EXERCISE DESCRIPTION: Restate the entries below without a single change.

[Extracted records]
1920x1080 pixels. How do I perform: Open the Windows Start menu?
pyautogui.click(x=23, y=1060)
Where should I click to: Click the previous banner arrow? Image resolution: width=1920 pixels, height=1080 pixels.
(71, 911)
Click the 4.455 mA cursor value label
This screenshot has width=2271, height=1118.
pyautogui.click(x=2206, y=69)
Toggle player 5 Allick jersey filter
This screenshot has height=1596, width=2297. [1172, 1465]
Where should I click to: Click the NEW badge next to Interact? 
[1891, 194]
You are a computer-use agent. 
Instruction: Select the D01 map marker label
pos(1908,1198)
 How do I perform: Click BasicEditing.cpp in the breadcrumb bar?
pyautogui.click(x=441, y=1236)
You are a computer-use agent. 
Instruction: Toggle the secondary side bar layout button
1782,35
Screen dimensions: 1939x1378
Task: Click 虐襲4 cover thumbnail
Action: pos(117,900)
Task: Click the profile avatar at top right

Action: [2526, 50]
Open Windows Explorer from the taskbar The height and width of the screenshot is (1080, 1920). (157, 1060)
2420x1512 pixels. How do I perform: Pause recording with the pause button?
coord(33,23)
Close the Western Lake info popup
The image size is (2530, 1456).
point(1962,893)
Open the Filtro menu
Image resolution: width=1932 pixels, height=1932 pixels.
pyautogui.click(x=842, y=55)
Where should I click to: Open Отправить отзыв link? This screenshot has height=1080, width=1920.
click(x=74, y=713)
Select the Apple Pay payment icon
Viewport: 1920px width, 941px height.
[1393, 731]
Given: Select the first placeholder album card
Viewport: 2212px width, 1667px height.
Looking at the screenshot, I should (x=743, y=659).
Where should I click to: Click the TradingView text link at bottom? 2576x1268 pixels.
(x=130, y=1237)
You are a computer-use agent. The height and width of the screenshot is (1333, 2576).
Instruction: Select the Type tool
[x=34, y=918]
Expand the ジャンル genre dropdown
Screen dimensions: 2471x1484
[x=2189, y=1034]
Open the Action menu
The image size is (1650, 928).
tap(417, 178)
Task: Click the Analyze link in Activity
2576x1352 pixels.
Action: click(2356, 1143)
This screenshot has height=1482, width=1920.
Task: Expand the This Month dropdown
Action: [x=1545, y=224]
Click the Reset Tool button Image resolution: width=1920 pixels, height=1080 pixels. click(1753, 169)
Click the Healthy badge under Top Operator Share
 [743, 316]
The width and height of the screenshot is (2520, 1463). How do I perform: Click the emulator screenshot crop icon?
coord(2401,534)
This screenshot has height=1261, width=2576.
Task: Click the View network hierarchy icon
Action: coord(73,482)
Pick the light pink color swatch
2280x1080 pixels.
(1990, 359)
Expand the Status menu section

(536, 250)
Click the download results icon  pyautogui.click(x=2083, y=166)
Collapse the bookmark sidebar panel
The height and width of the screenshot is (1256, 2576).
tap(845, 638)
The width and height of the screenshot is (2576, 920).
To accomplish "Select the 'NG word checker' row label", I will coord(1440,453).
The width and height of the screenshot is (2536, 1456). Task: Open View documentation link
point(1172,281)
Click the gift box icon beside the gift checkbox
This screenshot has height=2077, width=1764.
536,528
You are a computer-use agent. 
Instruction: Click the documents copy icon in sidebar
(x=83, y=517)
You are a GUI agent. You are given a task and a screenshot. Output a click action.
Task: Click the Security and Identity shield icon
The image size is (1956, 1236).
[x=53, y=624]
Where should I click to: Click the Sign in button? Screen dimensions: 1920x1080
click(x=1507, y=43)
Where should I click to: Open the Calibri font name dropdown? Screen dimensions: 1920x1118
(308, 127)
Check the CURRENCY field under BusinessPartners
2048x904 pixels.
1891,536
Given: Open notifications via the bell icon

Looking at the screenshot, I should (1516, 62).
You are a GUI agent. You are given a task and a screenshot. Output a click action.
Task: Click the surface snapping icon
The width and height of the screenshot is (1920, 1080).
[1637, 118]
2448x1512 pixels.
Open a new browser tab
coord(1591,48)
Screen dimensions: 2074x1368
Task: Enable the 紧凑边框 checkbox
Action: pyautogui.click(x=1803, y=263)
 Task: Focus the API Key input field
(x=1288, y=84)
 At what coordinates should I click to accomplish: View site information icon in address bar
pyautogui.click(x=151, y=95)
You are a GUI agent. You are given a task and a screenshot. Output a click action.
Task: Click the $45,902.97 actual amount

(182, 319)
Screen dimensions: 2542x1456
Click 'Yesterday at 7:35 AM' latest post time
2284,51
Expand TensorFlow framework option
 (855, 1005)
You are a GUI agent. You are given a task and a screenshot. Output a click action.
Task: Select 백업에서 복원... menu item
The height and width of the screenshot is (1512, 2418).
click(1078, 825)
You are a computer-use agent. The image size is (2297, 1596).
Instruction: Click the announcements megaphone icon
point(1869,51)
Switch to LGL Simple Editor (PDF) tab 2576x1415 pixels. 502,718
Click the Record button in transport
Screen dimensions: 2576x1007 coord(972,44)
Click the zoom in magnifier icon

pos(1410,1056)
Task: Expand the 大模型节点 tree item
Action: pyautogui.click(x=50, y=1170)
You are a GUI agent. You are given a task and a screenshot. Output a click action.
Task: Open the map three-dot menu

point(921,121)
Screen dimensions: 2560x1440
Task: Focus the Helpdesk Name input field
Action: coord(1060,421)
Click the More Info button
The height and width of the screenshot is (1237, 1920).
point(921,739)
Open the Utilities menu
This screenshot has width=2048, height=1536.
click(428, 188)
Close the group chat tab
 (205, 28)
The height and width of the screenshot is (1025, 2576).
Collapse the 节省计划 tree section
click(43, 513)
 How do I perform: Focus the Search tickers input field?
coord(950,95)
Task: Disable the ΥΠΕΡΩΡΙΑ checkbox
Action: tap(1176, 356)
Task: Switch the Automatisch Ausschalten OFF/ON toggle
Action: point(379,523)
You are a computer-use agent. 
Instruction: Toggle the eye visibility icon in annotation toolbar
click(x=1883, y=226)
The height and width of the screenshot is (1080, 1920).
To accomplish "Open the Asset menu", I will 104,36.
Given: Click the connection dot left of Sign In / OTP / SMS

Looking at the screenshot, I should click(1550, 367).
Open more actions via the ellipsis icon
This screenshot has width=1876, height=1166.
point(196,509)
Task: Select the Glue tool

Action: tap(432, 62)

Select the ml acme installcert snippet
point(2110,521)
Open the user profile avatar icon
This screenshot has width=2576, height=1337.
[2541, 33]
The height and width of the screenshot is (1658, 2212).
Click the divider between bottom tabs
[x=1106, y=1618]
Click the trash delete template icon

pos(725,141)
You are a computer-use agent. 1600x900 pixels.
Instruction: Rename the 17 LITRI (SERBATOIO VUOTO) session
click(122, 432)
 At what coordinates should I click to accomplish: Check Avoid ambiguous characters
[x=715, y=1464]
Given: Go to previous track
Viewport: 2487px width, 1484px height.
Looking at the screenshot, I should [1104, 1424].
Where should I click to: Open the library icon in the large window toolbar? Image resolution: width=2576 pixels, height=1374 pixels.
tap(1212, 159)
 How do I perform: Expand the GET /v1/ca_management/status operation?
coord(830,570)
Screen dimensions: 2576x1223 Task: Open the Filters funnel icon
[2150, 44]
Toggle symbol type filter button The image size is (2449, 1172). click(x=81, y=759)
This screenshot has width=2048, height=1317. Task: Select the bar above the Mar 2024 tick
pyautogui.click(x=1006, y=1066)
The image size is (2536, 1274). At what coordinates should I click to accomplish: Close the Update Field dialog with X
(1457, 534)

RESPONSE TO THIS EXERCISE:
1920x1080 pixels. How do I perform: Open the Windows Start menu?
pyautogui.click(x=23, y=1060)
Where should I click to: Click the previous banner arrow? Image resolution: width=1920 pixels, height=1080 pixels.
(71, 911)
Click the 4.455 mA cursor value label
This screenshot has width=2271, height=1118.
pyautogui.click(x=2206, y=69)
Toggle player 5 Allick jersey filter
This screenshot has height=1596, width=2297. [1172, 1465]
Where should I click to: Click the NEW badge next to Interact? 
[1891, 194]
You are a computer-use agent. 
Instruction: Select the D01 map marker label
pos(1908,1198)
 How do I perform: Click BasicEditing.cpp in the breadcrumb bar?
pyautogui.click(x=441, y=1236)
You are a computer-use agent. 
Instruction: Toggle the secondary side bar layout button
1782,35
Screen dimensions: 1939x1378
Task: Click 虐襲4 cover thumbnail
Action: pos(117,900)
Task: Click the profile avatar at top right

Action: [2526, 50]
Open Windows Explorer from the taskbar The height and width of the screenshot is (1080, 1920). (157, 1060)
2420x1512 pixels. How do I perform: Pause recording with the pause button?
coord(33,23)
Close the Western Lake info popup
The image size is (2530, 1456).
point(1962,893)
Open the Filtro menu
Image resolution: width=1932 pixels, height=1932 pixels.
pyautogui.click(x=842, y=55)
Where should I click to: Open Отправить отзыв link? This screenshot has height=1080, width=1920.
click(x=74, y=713)
Select the Apple Pay payment icon
Viewport: 1920px width, 941px height.
[1393, 731]
Given: Select the first placeholder album card
Viewport: 2212px width, 1667px height.
Looking at the screenshot, I should (x=743, y=659).
Where should I click to: Click the TradingView text link at bottom? 2576x1268 pixels.
(x=130, y=1237)
You are a computer-use agent. The height and width of the screenshot is (1333, 2576).
Instruction: Select the Type tool
[x=34, y=918]
Expand the ジャンル genre dropdown
Screen dimensions: 2471x1484
[x=2189, y=1034]
Open the Action menu
The image size is (1650, 928).
tap(417, 178)
Task: Click the Analyze link in Activity
2576x1352 pixels.
Action: click(2356, 1143)
This screenshot has height=1482, width=1920.
Task: Expand the This Month dropdown
Action: [x=1545, y=224]
Click the Reset Tool button Image resolution: width=1920 pixels, height=1080 pixels. click(1753, 169)
Click the Healthy badge under Top Operator Share
 [743, 316]
The width and height of the screenshot is (2520, 1463). How do I perform: Click the emulator screenshot crop icon?
coord(2401,534)
This screenshot has height=1261, width=2576.
Task: Click the View network hierarchy icon
Action: coord(73,482)
Pick the light pink color swatch
2280x1080 pixels.
(1990, 359)
Expand the Status menu section

(536, 250)
Click the download results icon  pyautogui.click(x=2083, y=166)
Collapse the bookmark sidebar panel
The height and width of the screenshot is (1256, 2576).
tap(845, 638)
The width and height of the screenshot is (2576, 920).
To accomplish "Select the 'NG word checker' row label", I will coord(1440,453).
The width and height of the screenshot is (2536, 1456). Task: Open View documentation link
point(1172,281)
Click the gift box icon beside the gift checkbox
This screenshot has height=2077, width=1764.
536,528
You are a computer-use agent. 
Instruction: Click the documents copy icon in sidebar
(x=83, y=517)
You are a GUI agent. You are given a task and a screenshot. Output a click action.
Task: Click the Security and Identity shield icon
The image size is (1956, 1236).
[x=53, y=624]
Where should I click to: Click the Sign in button? Screen dimensions: 1920x1080
click(x=1507, y=43)
Where should I click to: Open the Calibri font name dropdown? Screen dimensions: 1920x1118
(308, 127)
Check the CURRENCY field under BusinessPartners
2048x904 pixels.
1891,536
Given: Open notifications via the bell icon

Looking at the screenshot, I should (1516, 62).
You are a GUI agent. You are given a task and a screenshot. Output a click action.
Task: Click the surface snapping icon
The width and height of the screenshot is (1920, 1080).
[1637, 118]
2448x1512 pixels.
Open a new browser tab
coord(1591,48)
Screen dimensions: 2074x1368
Task: Enable the 紧凑边框 checkbox
Action: pyautogui.click(x=1803, y=263)
 Task: Focus the API Key input field
(x=1288, y=84)
 At what coordinates should I click to accomplish: View site information icon in address bar
pyautogui.click(x=151, y=95)
You are a GUI agent. You are given a task and a screenshot. Output a click action.
Task: Click the $45,902.97 actual amount

(182, 319)
Screen dimensions: 2542x1456
Click 'Yesterday at 7:35 AM' latest post time
2284,51
Expand TensorFlow framework option
 (855, 1005)
You are a GUI agent. You are given a task and a screenshot. Output a click action.
Task: Select 백업에서 복원... menu item
The height and width of the screenshot is (1512, 2418).
click(1078, 825)
You are a computer-use agent. The image size is (2297, 1596).
Instruction: Click the announcements megaphone icon
point(1869,51)
Switch to LGL Simple Editor (PDF) tab 2576x1415 pixels. 502,718
Click the Record button in transport
Screen dimensions: 2576x1007 coord(972,44)
Click the zoom in magnifier icon

pos(1410,1056)
Task: Expand the 大模型节点 tree item
Action: pyautogui.click(x=50, y=1170)
You are a GUI agent. You are given a task and a screenshot. Output a click action.
Task: Open the map three-dot menu

point(921,121)
Screen dimensions: 2560x1440
Task: Focus the Helpdesk Name input field
Action: coord(1060,421)
Click the More Info button
The height and width of the screenshot is (1237, 1920).
point(921,739)
Open the Utilities menu
This screenshot has width=2048, height=1536.
click(428, 188)
Close the group chat tab
 (205, 28)
The height and width of the screenshot is (1025, 2576).
Collapse the 节省计划 tree section
click(43, 513)
 How do I perform: Focus the Search tickers input field?
coord(950,95)
Task: Disable the ΥΠΕΡΩΡΙΑ checkbox
Action: tap(1176, 356)
Task: Switch the Automatisch Ausschalten OFF/ON toggle
Action: point(379,523)
You are a computer-use agent. 
Instruction: Toggle the eye visibility icon in annotation toolbar
click(x=1883, y=226)
The height and width of the screenshot is (1080, 1920).
To accomplish "Open the Asset menu", I will 104,36.
Given: Click the connection dot left of Sign In / OTP / SMS

Looking at the screenshot, I should click(1550, 367).
Open more actions via the ellipsis icon
This screenshot has width=1876, height=1166.
point(196,509)
Task: Select the Glue tool

Action: tap(432, 62)

Select the ml acme installcert snippet
point(2110,521)
Open the user profile avatar icon
This screenshot has width=2576, height=1337.
[2541, 33]
The height and width of the screenshot is (1658, 2212).
Click the divider between bottom tabs
[x=1106, y=1618]
Click the trash delete template icon

pos(725,141)
You are a computer-use agent. 1600x900 pixels.
Instruction: Rename the 17 LITRI (SERBATOIO VUOTO) session
click(122, 432)
 At what coordinates should I click to accomplish: Check Avoid ambiguous characters
[x=715, y=1464]
Given: Go to previous track
Viewport: 2487px width, 1484px height.
Looking at the screenshot, I should [1104, 1424].
Where should I click to: Open the library icon in the large window toolbar? Image resolution: width=2576 pixels, height=1374 pixels.
tap(1212, 159)
 How do I perform: Expand the GET /v1/ca_management/status operation?
coord(830,570)
Screen dimensions: 2576x1223 Task: Open the Filters funnel icon
[2150, 44]
Toggle symbol type filter button The image size is (2449, 1172). click(x=81, y=759)
This screenshot has width=2048, height=1317. Task: Select the bar above the Mar 2024 tick
pyautogui.click(x=1006, y=1066)
The image size is (2536, 1274). At what coordinates should I click to accomplish: Close the Update Field dialog with X
(1457, 534)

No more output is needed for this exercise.